A drammatizzare la situazione ci hanno pensato i carabinieri del Ros che nella notte tra l’uno e il due di aprile facevano scattare le manette a un gruppo di 24 venetisti, tra i quali l’ex deputato della Repubblica e sottosegretario agli Esteri Franco Rocchetta. Di lì a qualche settimana sono scesi in piazza i sostenitori di Plebiscito.eu, gli ideatori del referendum online sull’indipendenza, che a Vicenza hanno riunito i loro militanti per chiedere la liberazione dei "patrioti veneti". Ovvio che il governatore Luca Zaia propendesse per una pausa. Anche se la linea è stata ormai acclarata con una serie di dichiarazioni ufficiali che vanno tutte nella medesima direzione: «Il consiglio regionale è sovrano» continua a ripetere il governatore. Come dire: tocca al parlamentino regionale pronunciarsi sul referendum consultivo. Una scelta che molti giudicano pilatesca, e che comunque ha procrastinato molto al di là del 25 maggio la discussione su un tema che avrebbe meritato almeno un esame non così ritardato. Dice Diego Bottaccin, consigliere regionale di Scelta civica: «È evidente che Zaia voglia farne il terreno di scontro per le prossime regionali del 2015. Rinviando così alle calende greche il conflitto istituzionale con Roma e la data in cui si dovrà tenere l’ipotetico referendum».
Il tema dell’autonomia del Veneto fu affrontato per ben due volte (nel 1992 e nel 2000) dagli ex presidenti della Regione Gianfranco Cremonese e Giancarlo Galan. Entrambi presentarono alla Consulta due delibere con le quali chiedevano di poter indire un referendum consultivo per verificare l’adesione popolare all’ottenimento dello statuto speciale (il Veneto confina con la provincia autonoma di Trento e il Friuli-Venezia Giulia). Decisioni sonoramente bocciate con le delibere 470 del 1992 (relatore Enzo Cheli) e 496 del 2000 (relatore Carlo Mezzanotte). Racconta Mario Bortolissi, ordinario di diritto Costituzionale a Padova ed erede di Livio Paladin: «Nella seconda sentenza, quella del 2000, le ragioni delle Consulta furono violentemente avverse alla proposta veneta. Tradendo, secondo me, lo spirito della Costituzione che non è niente affatto centralista come vorrebbero far credere i giudici costituzionali».

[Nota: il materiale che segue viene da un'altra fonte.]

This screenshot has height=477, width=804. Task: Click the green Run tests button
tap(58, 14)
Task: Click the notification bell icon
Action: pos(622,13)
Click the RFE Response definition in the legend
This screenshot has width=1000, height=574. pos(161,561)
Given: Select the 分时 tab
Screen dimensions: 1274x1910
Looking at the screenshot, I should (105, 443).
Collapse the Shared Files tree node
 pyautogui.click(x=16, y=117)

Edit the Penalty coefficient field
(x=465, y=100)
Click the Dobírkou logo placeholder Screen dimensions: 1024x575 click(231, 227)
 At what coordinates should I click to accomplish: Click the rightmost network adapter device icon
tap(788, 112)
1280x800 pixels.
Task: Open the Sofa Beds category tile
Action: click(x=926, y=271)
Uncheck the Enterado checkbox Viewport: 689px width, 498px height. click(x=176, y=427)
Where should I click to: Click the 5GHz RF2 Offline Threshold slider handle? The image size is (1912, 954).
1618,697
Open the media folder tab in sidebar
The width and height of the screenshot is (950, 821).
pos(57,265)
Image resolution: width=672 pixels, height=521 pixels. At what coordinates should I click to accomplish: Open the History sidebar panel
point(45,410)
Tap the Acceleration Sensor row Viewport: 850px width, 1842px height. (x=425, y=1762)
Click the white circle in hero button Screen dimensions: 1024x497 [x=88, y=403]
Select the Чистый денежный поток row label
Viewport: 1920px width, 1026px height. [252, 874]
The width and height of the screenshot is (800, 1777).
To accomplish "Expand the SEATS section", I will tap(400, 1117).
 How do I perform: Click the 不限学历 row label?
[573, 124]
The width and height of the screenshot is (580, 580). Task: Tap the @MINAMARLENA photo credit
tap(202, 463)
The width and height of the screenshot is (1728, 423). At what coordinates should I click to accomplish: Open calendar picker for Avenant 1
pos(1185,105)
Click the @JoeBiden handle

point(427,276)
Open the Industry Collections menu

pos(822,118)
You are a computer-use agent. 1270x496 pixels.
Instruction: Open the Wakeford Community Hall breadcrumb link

Il 14 gennaio Bertolissi è stato convocato a Palazzo Ferro-Fini per esporre alla commissione Affari istituzionali tutti gli ipotetici percorsi che avrebbero potuto avere come sbocco l’autonomia o l’indipendenza. Fu il costituzionalista a suggerire una consultazione online, tradotta in pratica da Plebiscito.eu, per sondare gli umori dei veneti e non urtare la sensibilità della Corte costituzionale, che in caso di approvazione della legge regionale sul referendum potrebbe sciogliere d’imperio il parlamentino veneto per violazione dell’articolo 5 della Costituzione («l’Italia è una e indivisibile»). Dice Bertolissi: «Credo che al di là del referendum sull’indipendenza il tema vero sia quello di sperimentare una nuova forma di organizzazione delle autonomie. Il Veneto dovrebbe diventare una sorta di laboratorio della semplificazione». Il giurista padovano fa esplicito riferimento ai decreti attuativi sulle riforme per lo sviluppo e la crescita lasciati in attesa dai governi Monti e Letta: «Ne mancano all’appello oltre 500, come ha riportato correttamente il Sole 24 Ore del 22 aprile. Significa, molto semplicemente, che il sistema è andato in tilt».